Actively monitored security email alias for our project: security@giantswarm.io

1. Be an actively maintained and CNCF certified distribution of Kubernetes components.
Yes, we have active AWS, Azure, and on-prem distributions.
Sample AWS conformance report: cncf/k8s-conformance#1052

2. Have a user base not limited to your own organization.
Yes, some public customers are listed on our website

3. Have a publicly verifiable track record up to present day of fixing security issues.
We announce changes in our release notes.

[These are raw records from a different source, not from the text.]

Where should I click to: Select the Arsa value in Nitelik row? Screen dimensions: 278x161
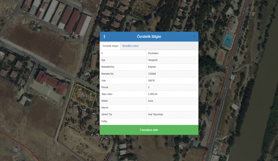point(150,101)
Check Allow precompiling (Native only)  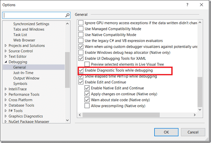tap(87, 106)
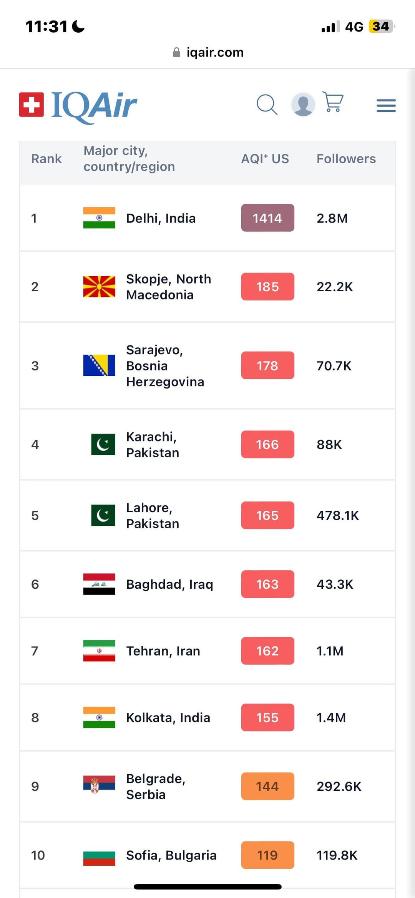Tap the iqair.com address bar
Screen dimensions: 415x898
coord(208,52)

Two examples with security fixes: 1, 2.

4. Not be a downstream or rebuild of another distribution.
We are our own platform

5. Be a participant and active contributor in the community.
Some public events are listed on our website.
Some individual contributors and PRs from our organization:
https://github.com/njuettner
https://github.com/webwurst
kubernetes/kops#8780
kubernetes-sigs/cluster-api-provider-azure#978
kubernetes/kube-state-metrics#1238

6. Accept the Embargo Policy.
We accept

7. Be willing to contribute back.
Happily

8. Have someone already on the list vouch for the person requesting membership on behalf of your distribution.
Kinvolk has kindly agreed to vouch for us

Hi folks, just a nudge -- any way we can help here?